Os exames nacionais vão penalizar os alunos com dislexia. Num país em que tanto se fala da igualdade, choca-nos saber que o ministro da Educação permitiu que se voltasse atrás no que respeita à avaliação das crianças com perturbações de aprendizagem da escrita e da leitura, entre as quais, a dislexia.
As dislexias são de vária ordem e grau, mas nem por isso deixam de ser uma dificuldade concreta de aprendizagem da escrita e da leitura que se prolonga no tempo. Quem a vive sabe bem! Não se trata nem de uma doença nem de uma deficiência e não tem qualquer relação com a inteligência. Trata-se de uma perturbação motivada pelo uso excessivo do hemisfério direito do cérebro na função da escrita e de leitura, em vez do uso do hemisfério esquerdo vocacionado para a aprendizagem e desenvolvimento dessas competências pessoais. Por isso, um disléxico faz cinco vezes mais esforço nas actividades de escrita e leitura (Dr.ª Bárbara Pinto da Rocha in A Criança Disléxica). Quando descoberta atempadamente pode ser superada, mas não totalmente corrigida, pois, consoante os tipos, é normal persistirem dificuldades. E quando não é descoberta a tempo? E quando não é possível o apoio adequado por falta de meios, incluindo o ensino oficial e o ensino particular, atendendo a que num caso não há resposta suficiente para todos e no outro por falta de meios financeiros para fazer face a essa concreta necessidade?
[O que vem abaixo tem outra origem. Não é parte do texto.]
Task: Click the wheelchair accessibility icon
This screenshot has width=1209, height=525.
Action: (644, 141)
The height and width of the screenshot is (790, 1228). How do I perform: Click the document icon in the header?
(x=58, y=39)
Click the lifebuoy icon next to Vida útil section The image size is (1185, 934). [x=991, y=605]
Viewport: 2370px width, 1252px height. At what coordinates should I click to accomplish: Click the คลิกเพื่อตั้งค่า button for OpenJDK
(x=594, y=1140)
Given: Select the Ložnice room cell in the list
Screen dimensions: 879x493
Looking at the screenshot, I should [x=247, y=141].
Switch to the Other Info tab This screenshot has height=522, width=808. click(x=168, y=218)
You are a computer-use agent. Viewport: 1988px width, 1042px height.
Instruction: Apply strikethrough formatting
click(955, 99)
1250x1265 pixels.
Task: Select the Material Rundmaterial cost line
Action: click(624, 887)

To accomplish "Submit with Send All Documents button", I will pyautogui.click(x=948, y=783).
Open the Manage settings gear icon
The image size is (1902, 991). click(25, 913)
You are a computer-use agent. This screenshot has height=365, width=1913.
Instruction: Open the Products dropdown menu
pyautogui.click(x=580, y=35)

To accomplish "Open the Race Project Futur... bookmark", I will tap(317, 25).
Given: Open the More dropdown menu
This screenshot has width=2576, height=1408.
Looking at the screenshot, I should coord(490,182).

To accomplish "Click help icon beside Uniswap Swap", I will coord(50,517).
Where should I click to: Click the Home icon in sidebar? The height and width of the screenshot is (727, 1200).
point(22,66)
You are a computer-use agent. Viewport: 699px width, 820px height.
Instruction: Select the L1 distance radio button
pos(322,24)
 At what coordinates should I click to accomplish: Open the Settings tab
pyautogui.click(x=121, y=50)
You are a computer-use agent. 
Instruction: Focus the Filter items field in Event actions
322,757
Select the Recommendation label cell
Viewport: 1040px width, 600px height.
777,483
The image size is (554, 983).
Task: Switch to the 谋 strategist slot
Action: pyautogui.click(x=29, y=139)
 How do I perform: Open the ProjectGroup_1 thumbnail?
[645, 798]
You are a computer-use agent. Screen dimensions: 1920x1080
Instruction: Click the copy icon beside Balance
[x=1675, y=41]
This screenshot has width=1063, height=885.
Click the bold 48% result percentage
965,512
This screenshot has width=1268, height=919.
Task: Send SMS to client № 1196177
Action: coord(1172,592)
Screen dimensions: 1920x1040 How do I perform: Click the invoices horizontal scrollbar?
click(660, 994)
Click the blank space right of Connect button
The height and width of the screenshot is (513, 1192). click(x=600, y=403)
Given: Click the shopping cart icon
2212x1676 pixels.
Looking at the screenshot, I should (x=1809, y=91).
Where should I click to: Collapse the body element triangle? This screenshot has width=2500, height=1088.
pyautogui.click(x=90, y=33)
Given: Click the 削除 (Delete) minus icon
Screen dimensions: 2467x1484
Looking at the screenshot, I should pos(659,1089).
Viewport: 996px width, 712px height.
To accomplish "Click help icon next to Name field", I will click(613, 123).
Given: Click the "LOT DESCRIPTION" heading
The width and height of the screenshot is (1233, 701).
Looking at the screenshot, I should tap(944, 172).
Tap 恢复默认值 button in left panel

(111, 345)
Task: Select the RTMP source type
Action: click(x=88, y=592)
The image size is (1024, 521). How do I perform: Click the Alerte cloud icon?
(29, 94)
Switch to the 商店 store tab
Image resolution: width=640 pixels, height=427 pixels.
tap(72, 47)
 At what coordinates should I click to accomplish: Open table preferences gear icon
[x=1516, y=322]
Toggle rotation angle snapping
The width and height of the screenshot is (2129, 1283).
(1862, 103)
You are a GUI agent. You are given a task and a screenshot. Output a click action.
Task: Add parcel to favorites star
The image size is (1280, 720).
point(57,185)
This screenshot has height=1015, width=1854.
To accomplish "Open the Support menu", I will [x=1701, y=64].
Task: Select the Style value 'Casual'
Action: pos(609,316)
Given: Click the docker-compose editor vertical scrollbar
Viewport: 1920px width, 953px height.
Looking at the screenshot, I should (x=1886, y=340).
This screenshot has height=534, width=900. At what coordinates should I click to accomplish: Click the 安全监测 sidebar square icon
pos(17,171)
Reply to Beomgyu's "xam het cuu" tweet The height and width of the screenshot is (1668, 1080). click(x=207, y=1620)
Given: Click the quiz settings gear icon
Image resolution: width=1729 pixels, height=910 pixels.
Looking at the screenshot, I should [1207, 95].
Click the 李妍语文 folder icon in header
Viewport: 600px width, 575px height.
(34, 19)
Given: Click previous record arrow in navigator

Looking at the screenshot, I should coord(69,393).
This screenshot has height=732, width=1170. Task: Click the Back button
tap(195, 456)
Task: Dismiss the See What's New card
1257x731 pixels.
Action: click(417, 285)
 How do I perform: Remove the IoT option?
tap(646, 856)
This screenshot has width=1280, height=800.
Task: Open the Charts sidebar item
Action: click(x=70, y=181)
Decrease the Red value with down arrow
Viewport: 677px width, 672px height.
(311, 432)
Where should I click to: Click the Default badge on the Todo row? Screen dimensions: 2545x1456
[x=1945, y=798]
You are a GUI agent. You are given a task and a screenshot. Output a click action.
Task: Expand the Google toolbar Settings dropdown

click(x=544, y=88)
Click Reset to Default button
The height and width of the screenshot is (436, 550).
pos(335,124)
O ministério arroga-se saber que são todos iguais, que todos foram diagnosticados atempadamente, todos tiveram a mesma evolução, todos estão aptos para fazer a prova nas mesmas condições dos que não têm dislexia. Escondendo-se na estatística: só 3% têm dislexia. E a família que lida com esta situação? E se fosse só um estudante? Por que razão não se haveria de respeitar a sua diferença tratando-se de um direito fundamental? Em Portugal, não há uma verdadeira política de família, pois a mesma exige ser transversal e as famílias têm de viver seguras de que há respeito pela pessoa, nomeadamente pelos direitos das crianças e jovens na sua educação. Não é legítimo colocar, anualmente, as famílias na insegurança de acordo com a sentença ditada a cada ano.
É desconcertante ver regredir uma política educativa, porque no Portugal dos Pequeninos custa respeitar quem é diferente e tem capacidade para ser muito bom naquilo que faz. Custa, porque a “inveja” corta! Todos os anos as famílias tremem à espera de saber o que o omnisciente ministério ditará sobre a “sorte” dos seus filhos. Há muito que o Canadá, o Brasil, os EUA e a Inglaterra, entre outros, superaram esta mesquinhez. A ciência avançou e estão a anos-luz deste “poucochinho” onde vivemos. A crise não é só económico-financeira, é uma crise profunda de valores e sociocultural. Por exemplo, nos EUA e no Canadá, as universidades prevêem que os alunos disléxicos tenham, entre outras condições, um computador para fazerem trabalhos e provas! Nas provas, há entre, outras condições, “mais tempo para a sua realização”, num verdadeiro respeito pela igualdade de oportunidades.
Na busca do bem comum temos de respeitar o que é diferente e tratar diferente o que não é igual, caso contrário, é desonesto o que se faz! Valentes jovens, mesmo mal caracterizados e nada respeitados! Três por cento é um número que não diz nada? A evolução desejada de um aluno com dislexia, na superação das suas dificuldades, exige que se concretize a aplicação da ficha A das normas do júri nacional de exames (nomeadamente a correcção ortográfica). A atribuição de um tempo suplementar, na prova de exame, igual para todos os alunos vem claramente ignorar as circunstâncias totalmente distintas dos alunos com dislexia diagnosticada, além de desconsiderar que a superação das dificuldades de um disléxico, agravadas na situação de stress de um exame, exige esforço e tempo acrescido relativamente a um aluno não disléxico. A desigualdade na Educação está espelhada no regulamento do júri nacional de exames!